Finding Your Mythology

Somewhere along the way, we were told that the goal was to stop telling stories about ourselves. To see things clearly, objectively, without the distortion of narrative. To deal in facts. To not catastrophise, not dramatise, not make meaning where there is only biology and circumstance and chance.

But human beings are not built for raw fact. We are built for story. We have been telling stories about suffering since before we had alphabets to write them down. Every culture that has ever existed has looked at the hardest parts of being alive and reached, instinctively, for myth.

Not because myth is false. But because myth is true in a different register.

A mythology is not a delusion. It is a framework. It is the set of images and narratives and archetypes you use to make sense of what is happening to you, to locate yourself in something larger than the immediate pain, to find the through-line in a life that can otherwise feel like a series of disconnected losses and recoveries and losses again.

The question is not whether you have a mythology. You do. Everyone does. The question is whether yours is working for you.

Some of us are living inside a mythology of defect. The story goes: I am fundamentally broken, I have always been broken, the evidence is everywhere if you look. This story has a terrible coherence. It explains the hard things by making them your fault, which at least gives you the illusion of control. If it's your fault, maybe you can fix it. But the cost is enormous, and the story is a lie dressed up as honesty.

Some of us are living inside a mythology of endurance. I survive. I always survive. I am tougher than whatever comes at me. This one is more compassionate, and sometimes it is exactly what is needed. But it can also become a cage, a story that makes it impossible to admit when you are not okay, when you need something, when surviving is not the same as living.
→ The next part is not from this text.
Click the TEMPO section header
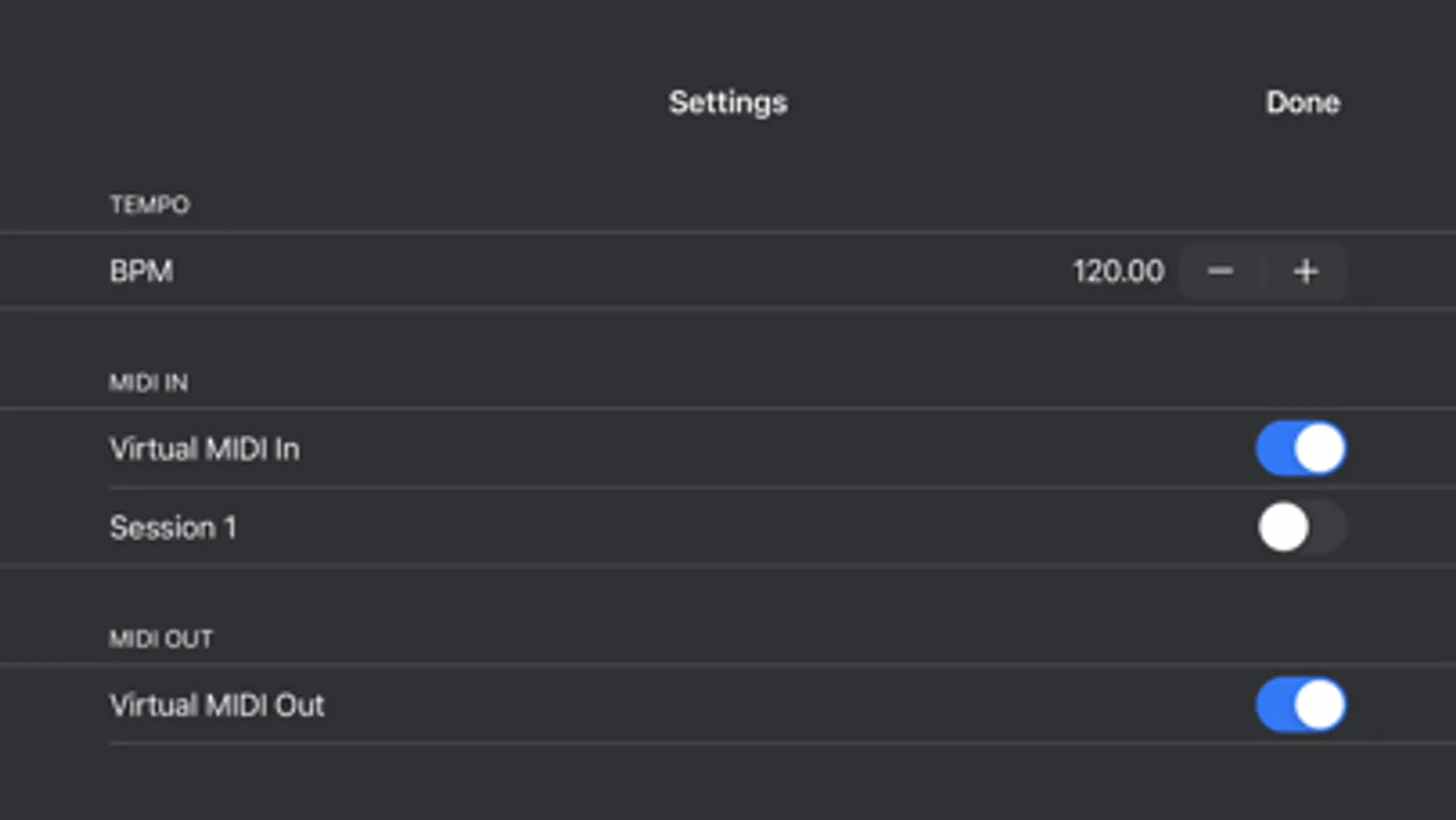1456x820 pixels. click(149, 204)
Some of us are living inside someone else's mythology entirely, a story handed to us by a family or a culture or a religion that never quite fit, and we have been quietly suffocating inside it for years without having the words to say so.
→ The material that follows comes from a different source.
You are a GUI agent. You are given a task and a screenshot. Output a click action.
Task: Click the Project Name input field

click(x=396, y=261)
Finding your mythology means getting curious about the story you are already telling. It means asking: what is the narrative structure of my life as I currently understand it? Am I the hero, the victim, the exile, the one who almost made it? What is the central wound in my story, and what meaning have I made of it? Is that meaning true? Is it kind? Is it the only possible interpretation of the facts?
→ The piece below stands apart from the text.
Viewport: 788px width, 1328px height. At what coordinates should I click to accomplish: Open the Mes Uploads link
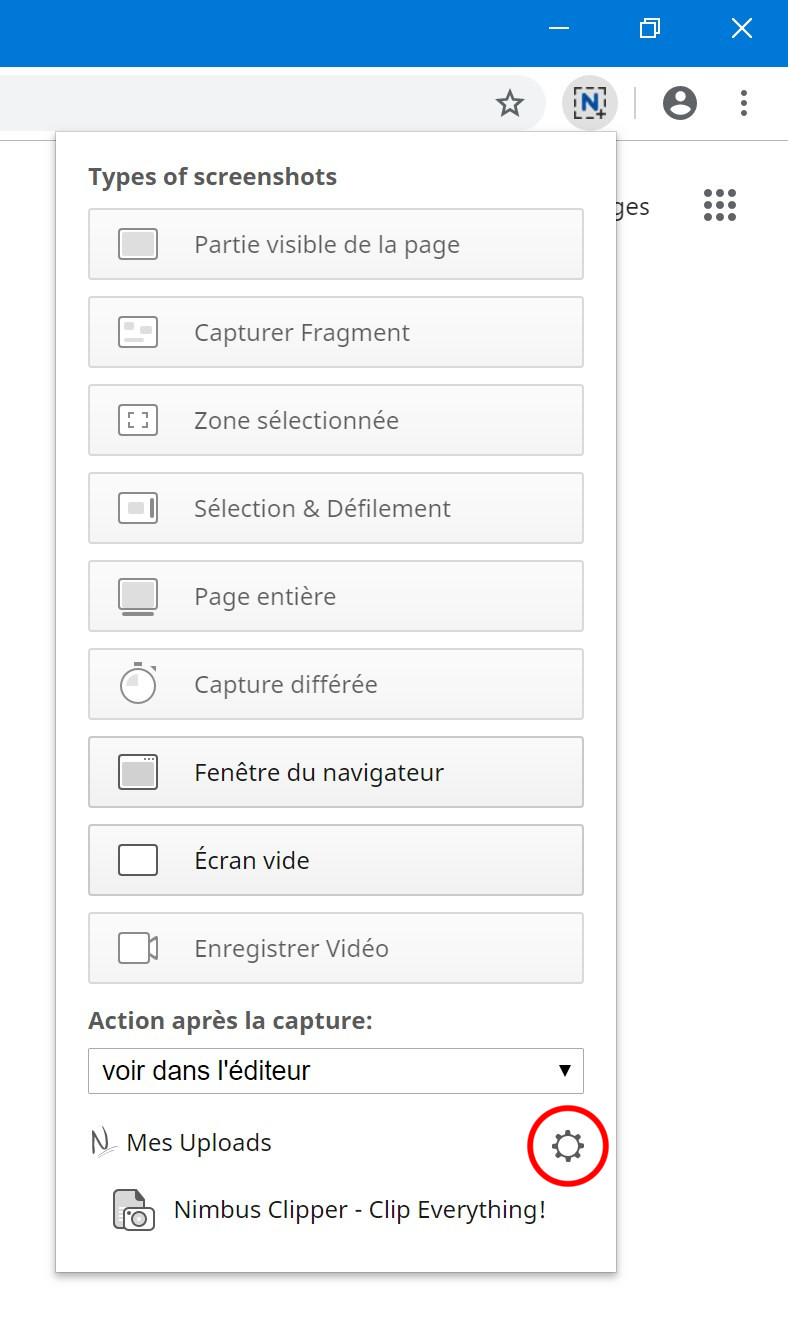click(199, 1143)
It also means giving yourself permission to choose differently.

This is not toxic positivity. It is not about deciding everything happens for a reason or that your suffering was secretly a gift. Some things are just hard and sad and not redeemable in any obvious way. A good mythology has room for that. It does not require you to be grateful for everything. It requires only that you find a way to hold what happened that allows you to keep living, and to live as fully as you can.

The archetypes that show up in mythology across cultures are not arbitrary. The wounded healer. The descent into the underworld. The long return. The thing that looked like an ending but was actually a transformation. These images persist because they are genuinely useful maps of certain kinds of human experience. You are allowed to borrow them. You are allowed to see yourself in them.

You are allowed to say: this is not just something that is happening to me. This is a chapter in a story I am still writing.

That shift, from passive recipient of circumstance to author with a point of view, is not small. It does not change the facts of what happened. But it changes your relationship to them. And sometimes that is exactly enough to make the next part possible.

Your story is not finished. The mythology you are living inside right now is not the final version. It can be revised. It can be expanded. It can make room for more complexity, more compassion, more of who you actually are rather than who the hardest moments convinced you that you were.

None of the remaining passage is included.